Participation in the class or doing the assignments are not mandatory. However, they are the primary way we convey the material of the class. It will be very hard to pass the course without engaging with the material.
In return, I will teach you program analysis by presenting you with challenges to overcome, make the lectures relevant, help you to learn when you fail, and support you, so you do not give up.
Because of my Teaching Philosophy (§2.2), I will make sure you have the activity before the lectures. The goal of the course is very simply to do as well as possible on a benchmark suite called JPAMB. In short, the benchmark suite is a collection of java programs, which you will build multiple analyses for. You will try to build an analysis which is as good as possible.
In the end of the course you will be evaluated on how well you did at this task.
The rules are available in the README of the project.

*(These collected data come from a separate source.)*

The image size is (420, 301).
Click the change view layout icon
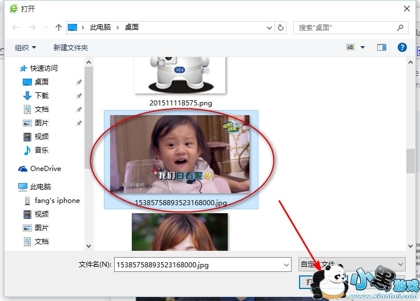tap(351, 47)
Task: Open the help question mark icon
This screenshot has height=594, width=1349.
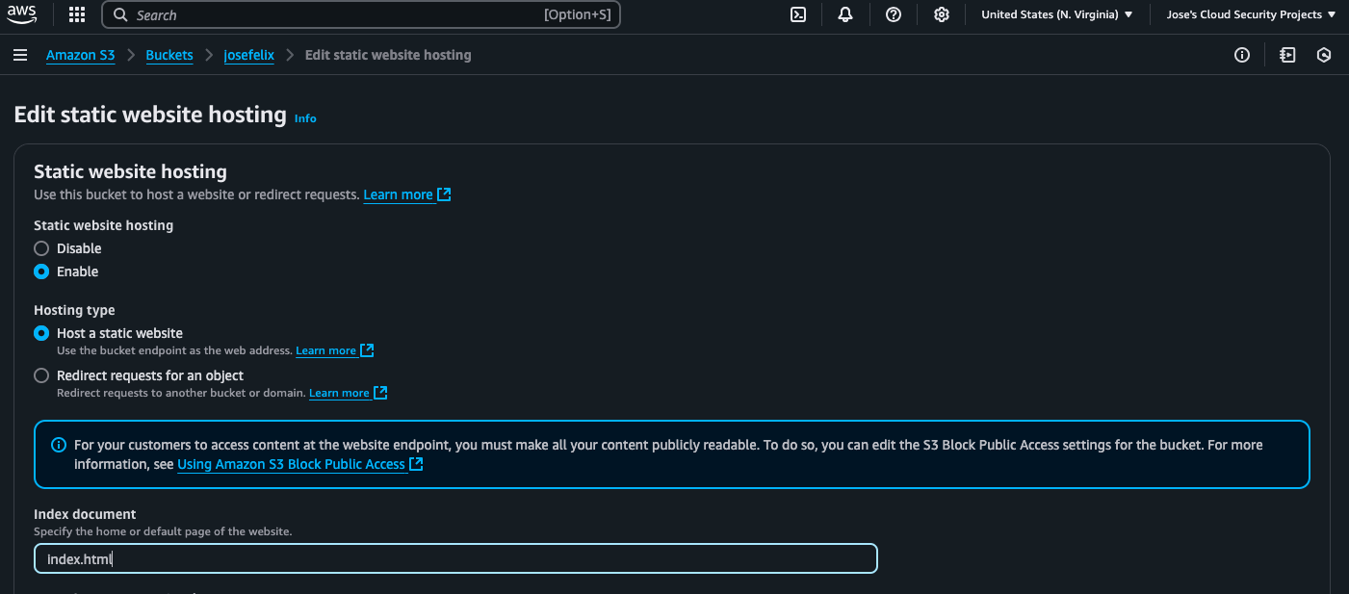Action: 894,14
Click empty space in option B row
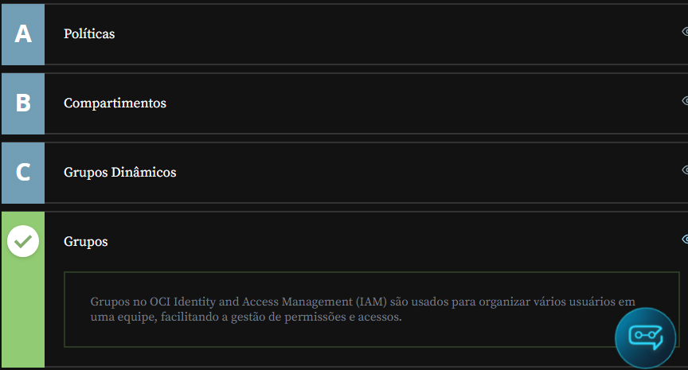 (x=398, y=103)
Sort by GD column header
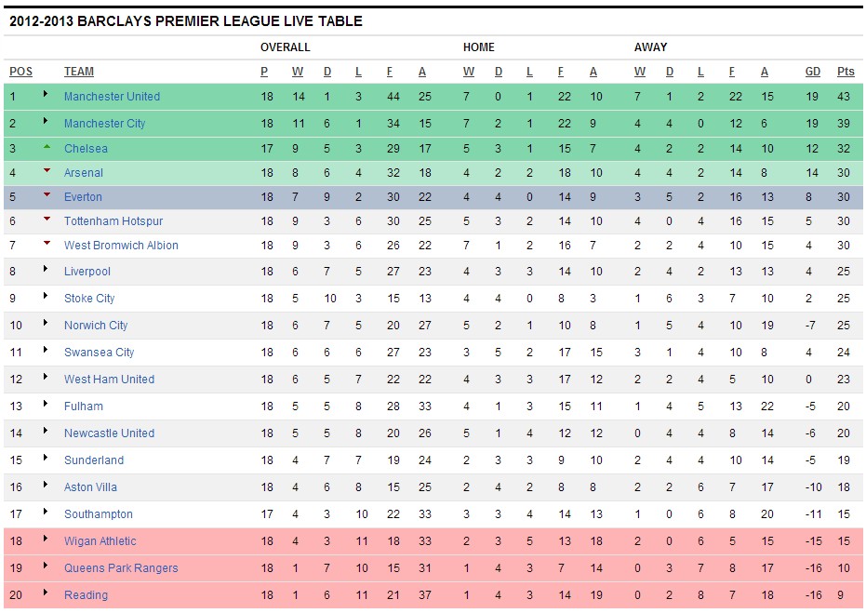This screenshot has height=613, width=866. [x=812, y=72]
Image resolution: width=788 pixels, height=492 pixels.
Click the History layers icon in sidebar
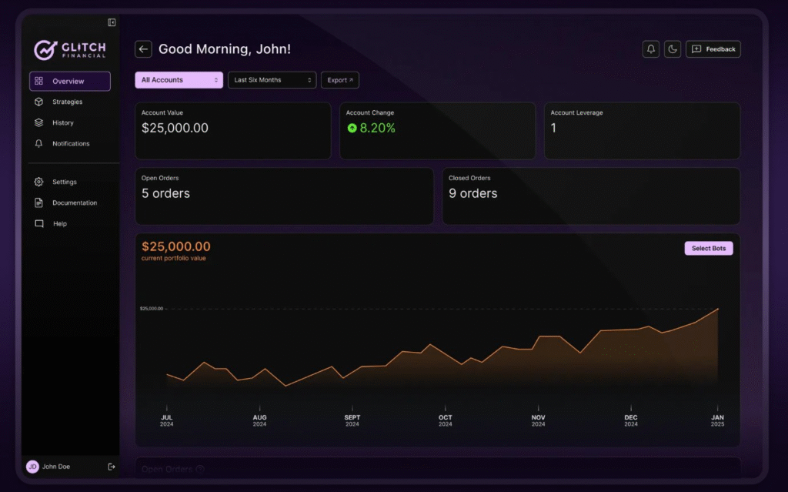click(38, 122)
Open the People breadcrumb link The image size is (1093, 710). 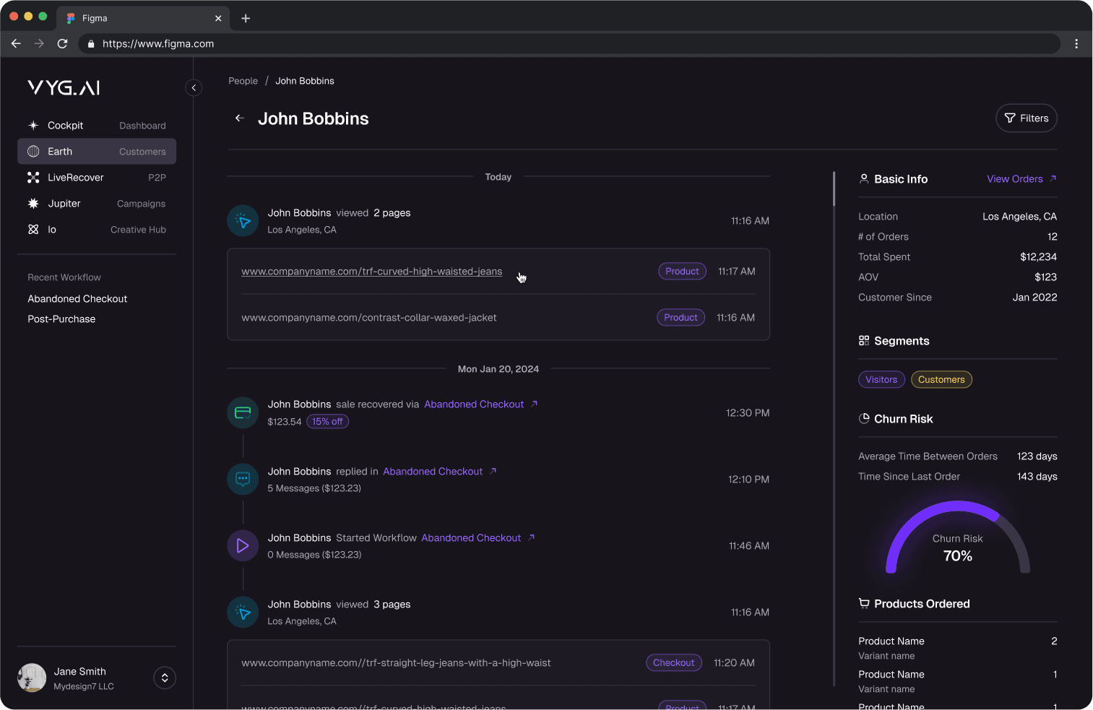243,81
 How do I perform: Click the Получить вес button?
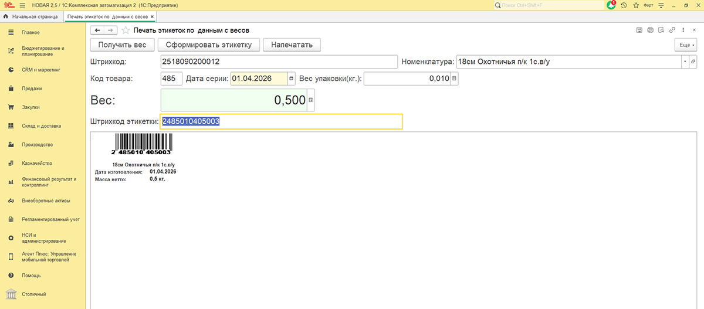pyautogui.click(x=122, y=45)
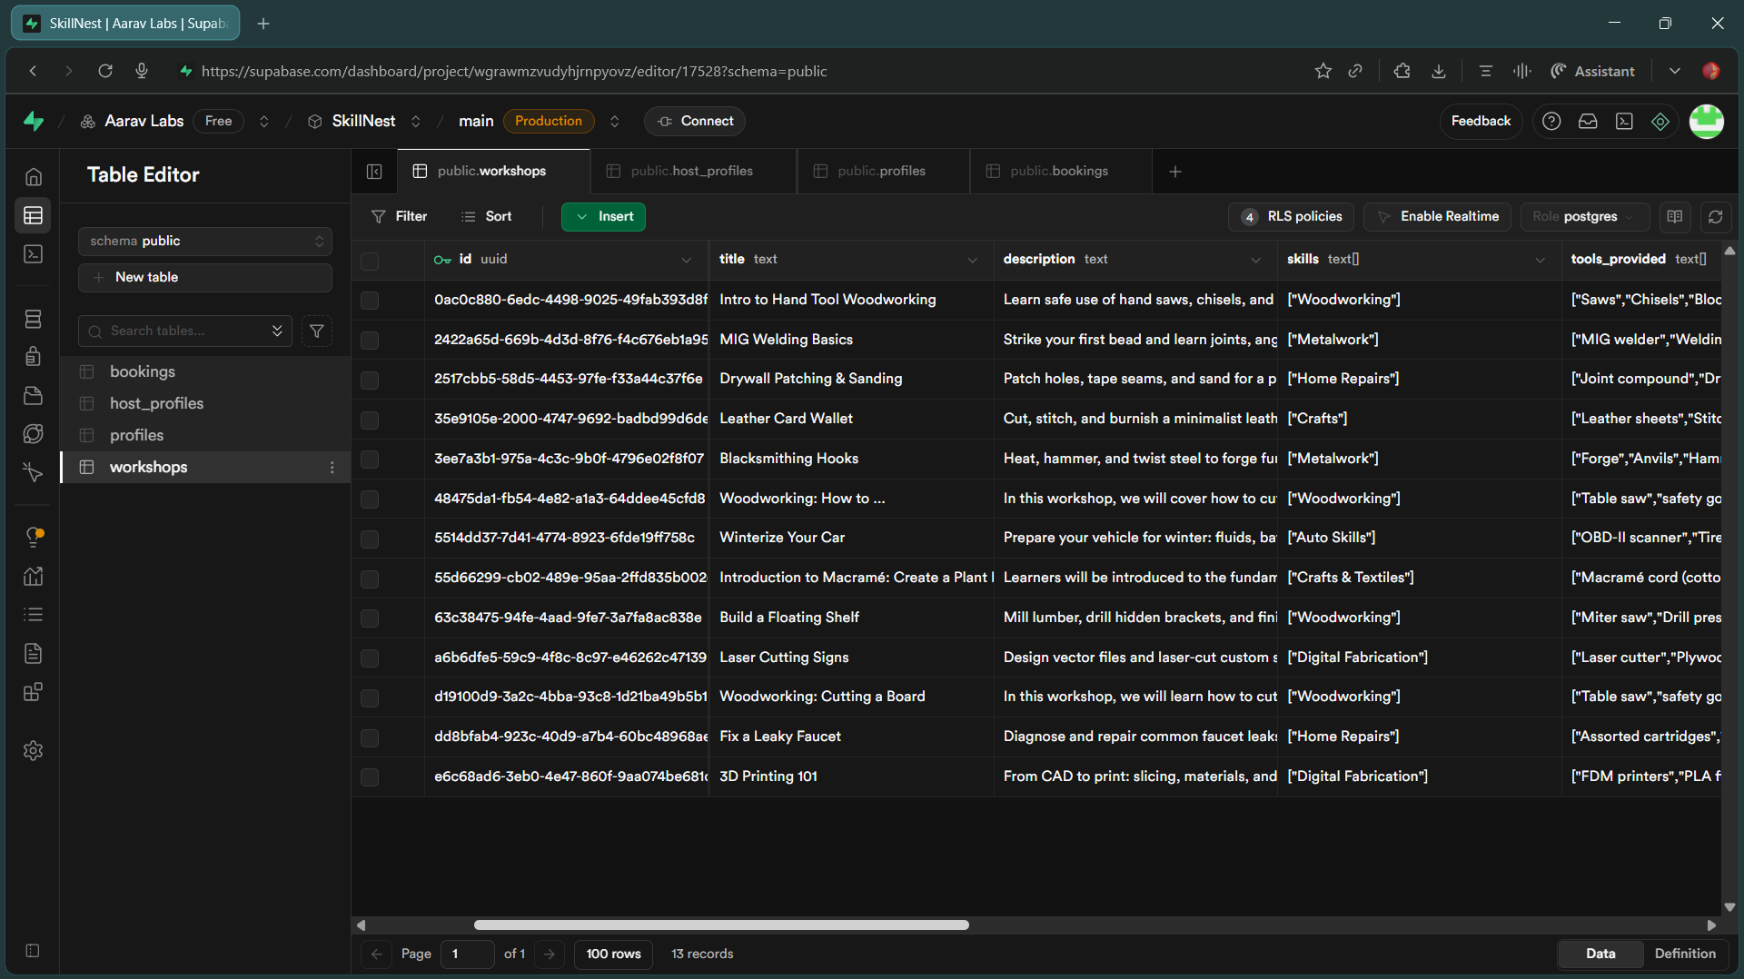The image size is (1744, 979).
Task: Click the New table button
Action: [x=205, y=277]
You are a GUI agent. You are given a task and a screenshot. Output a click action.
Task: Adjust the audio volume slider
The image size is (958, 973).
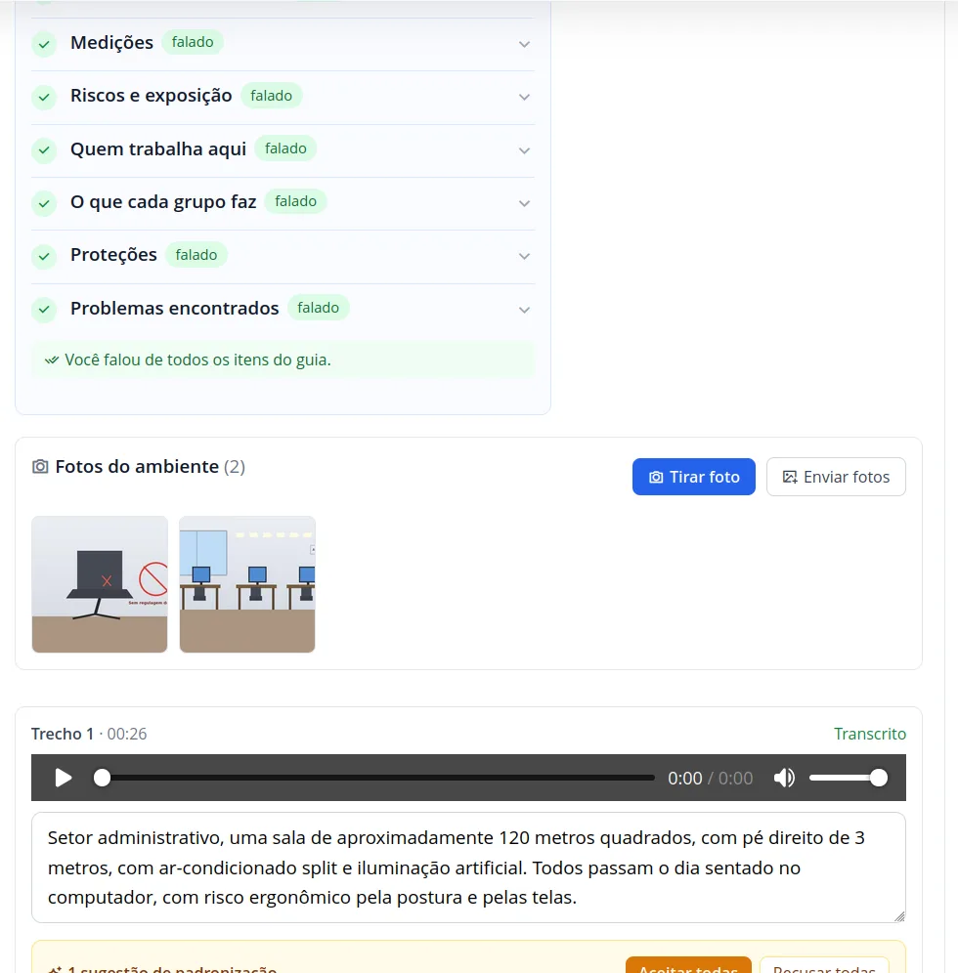[849, 778]
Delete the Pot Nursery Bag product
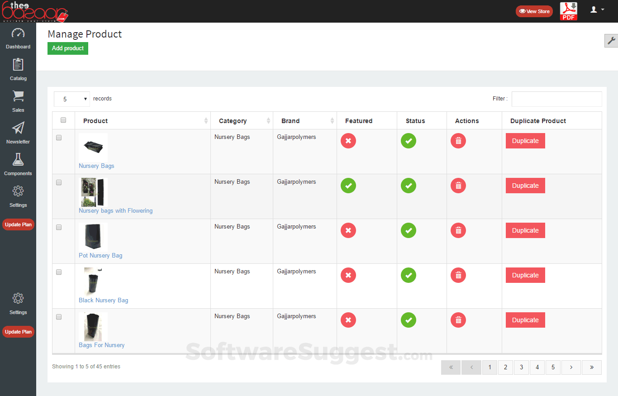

You can upload the results of running the evaluation to Autolab, use the access code 7FNKZO
.
At every lecture, I will ask 2-4 questions which can guide you to investigate different different aspects of program analysis.
To solve the challenges, we are going to have two kinds of groups:
The Feedback Group is a group of ~8 random students. The goal of this groups is to have a place to hear about alternative solutions to your current problems. In the start of every class, you'll sit at these groups, as well as answer the Questions (§2.5) together.
The Project Group is a group of 4 - 6 students. The goal of this group is do the final project and defend it together orally. The groups are due when handing in the proposal, and the groups cannot overlap with your feedback groups.
To foster an atmosphere of collaboration and give you a change to get peer-feedback on your ideas, we start every lecture with 30 minutes of feedback revolving around the questions given in class. Every lecture (except the first) is structure like so:
In the beginning of class we sit in our feedback groups.
13:00 Peer-feedback. In the beginning of the lecture you should sit with you feedback groups. Together with them you'll discuss your progress over the last week: what was easy and what was hard, as well as the questions from the previous lecture.
13:20 Communal Feedback. We'll then summarize the feedback in class, hopefully resolving the biggest questions from the last week.
13:30 Lecture. Then we'll have an interactive lecture about the problem of the day. Here we can cover any problems and questions that have come up during the Getting started
section.
15:00 Lab-work, with TA's.
The lectures are on Mondays at 13:00 to 17:00. This is a tentative list of topics and might change. As I update the lecture notes, the links to the old lecture notes will disappear.
No | Date | Topic |
---|---|---|
01 | 09-01 | Introduction |
02 | 09-08 | Syntactic Analysis |
03 | 09-15 | Semantics |
04 | 09-22 | Dynamic Analysis |
05 | 09-29 | Lab-day |
06 | 10-06 | Bounded Static Analysis |
— | 10-13 | Autumn holiday |
08 | 10-20 | Lab-day & Proposal Due |
07 | 10-27 | Unbounded Static Analysis |
09 | 11-03 | Concolic Execution (OLD) |
10 | 11-10 | Context Sensitive Analysis (OLD) |
11 | 11-17 | How to write a good paper (OLD) |
12 | 11-24 | Lab-day |
13 | 12-01 | Q/A & How to-do a good presentation & Paper Due |
— | 12-10 | Exam |
— | 12-11 | Exam |
— | 12-12 | Exam |
During the course we will be doing a project together with your project group.
See 🗒 The Project for details!
After the exams, we will collect the papers on a voluntary basis in a proceedings, which is shared among the participating students and with the students of the classes years to come. Furthermore, every semester, we will assign a paper the best paper award, which will be indicated in the proceedings.
You can find the proceedings from last year on Learn.